→ **Supplied text**:
^^^^^^^^^^^^^^^^
Published on January 26, 2017

Executive compensation has always been a highly controversial topic.  Shareholders of public companies have often been critical of pay packages that appear to have little connection to underlying business performance while politicians and activists have criticized high executive pay in the context of overall social cohesion and income distribution.  While the motives of the critics may differ, the decibel level of the opposition rises exponentially whenever news of a giant pay package appears in the media.  When you mix politics associated with a presidential transition into the discussion, the outrage becomes even more intense.

Several of President Donald Trump’s high level appointees are from the business community and have chosen to leave highly paid positions in order to serve in the administration.  Government ethics rules typically mandate that senior officials must be free from concentrated holdings in companies that they will be in a position to influence.  As a result, not only are these executives leaving their position in business but they must simultaneously divest themselves from “conflicts of interest”, as defined by the ethics rules.  When a highly paid executive leaves his or her position, the process of untangling financial ties is very complicated because compensation typically involves various forms of equity in addition to cash.  Most companies employ compensation consultants to put in place systems that are supposed to align the long term interests of shareholders with equity-based compensation for executives.

Gary Cohn was named as the Director of the National Economic Council in December and subsequently left his position as President and Chief Operating Officer of Goldman Sachs.  Earlier this week, Goldman released details of Mr. Cohn’s exit package which was also widely reported in the media.  The “headline news” is that Mr. Cohn is receiving more than $100 million as he transitions from his 25 year career at Goldman to government service.  However, we need to spend a little time digging beneath the surface to understand the nature of Mr. Cohn’s exit package, whether it was justified from the perspective of Goldman shareholders, and whether the outcome actually results in the elimination of potential conflicts of interest.

Details of the Exit Package

As always, it is better to go to the primary source materials rather than to rely on news accounts alone.  Goldman filed an 8-K with the Securities and Exchange Commission on January 24 providing full details of Mr. Cohn’s exit package.  A summary of the key points decided by a special committee of Goldman’s Board of Directors appears below.
^^^^^^^^^^^^^^^^
→ **Raw records**:
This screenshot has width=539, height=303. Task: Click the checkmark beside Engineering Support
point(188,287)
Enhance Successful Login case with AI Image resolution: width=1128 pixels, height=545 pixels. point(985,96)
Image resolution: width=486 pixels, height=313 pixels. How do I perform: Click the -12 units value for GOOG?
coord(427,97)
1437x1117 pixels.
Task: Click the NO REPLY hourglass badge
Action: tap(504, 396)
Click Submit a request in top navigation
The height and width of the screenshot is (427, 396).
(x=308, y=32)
^^^^^^^^^^^^^^^^
→ **Challenge 1**:
In the text on executive compensation, why is untangling a departing executive's financial ties very complicated? Answer in one to three sentences.
→ **Challenge 2**:
Carry on the text about Gary Cohn's exit package from the point where it stops.

→ **Final result 1**:
Untangling those ties is very complicated because executive compensation usually includes various forms of equity as well as cash.

→ **Final result 2**:
2016 Compensation

Mr. Cohn’s total compensation for 2016 was $20 million, of which $1.85 million represented base salary and $18.15 million represented variable compensation.  Thirty percent of the $18.15 million variable compensation, or $5.4 million, was paid in cash while the rest was paid in the form of 54,903 restricted stock units (RSUs) based on Goldman’s closing stock price on January 19.  According to Goldman’s 2016 proxy statement, RSUs are generally delivered over a three year period following the RSU grant.  However, as we note below in more detail, Mr. Cohn’s RSU grant for 2016 was not subject to the normal three year delivery schedule.

Treatment of Outstanding Equity Awards

The purpose of Goldman’s RSU program is ostensibly to promote an ownership mindset among executives and to encourage long term thinking.  For this reason, RSUs are delivered over three years following a grant of shares and there is a five year transfer restriction in place from the date of the RSU grant.  Additionally, the proxy specifies that claw back provisions apply to RSU grants which can result in forfeiture of equity based awards.

According to the 8-K, federal ethics laws require that Mr. Cohn divest all holdings of Goldman stock, including RSUs.  In addition to the 54,903 RSUs granted to Mr. Cohn for 2016, he owned 96,572 RSUs from prior year grants as well as 99,909 shares of common stock which remained subject to the five year transfer restriction.  Of the RSUs outstanding, shares were scheduled to be delivered at various dates between January 2017 and January 2020.  Transfer restrictions on outstanding awards and shares were scheduled to be released between January 2017 and January 2022.

Due to Mr. Cohn’s departure for government service, all awards were delivered immediately and all transfer restrictions were cancelled.  On January 23, Mr. Cohn received delivery of the shares of common stock underlying all outstanding RSUs, less shares withheld for applicable taxes, and all transfer restrictions were removed.  This allowed Mr. Cohn to divest himself of all of these shares along with freely transferable shares of common stock that he already owned.

Based on Goldman’s closing price on January 23, the proceeds from the RSUs awarded for 2016, previously granted RSUs, and shares of common stock previously subject to transfer restrictions was approximately $58.5 million.  Mr. Cohn also divested additional freely transferable shares that he owned, but those shares could already have been sold previously at any time without Goldman’s board taking action.

Treatment of Long Term Performance Plan and Performance Based Restricted Stock

In addition to cash and RSUs, Goldman executives are provided with long term incentives and performance based restricted stock (PSUs) that are ostensibly designed to provide even more alignment between executives and shareholders.  According to the company’s 2016 proxy statement, PSUs are tied to specific pre-established performance metrics (primarily the firm’s average return on equity over a three year rolling period) and represent one-half of annual equity based variable compensation.  Long term incentive program (LTIP) awards have an expected eight year performance period where the payout is based on average return on equity and average change in book value per share.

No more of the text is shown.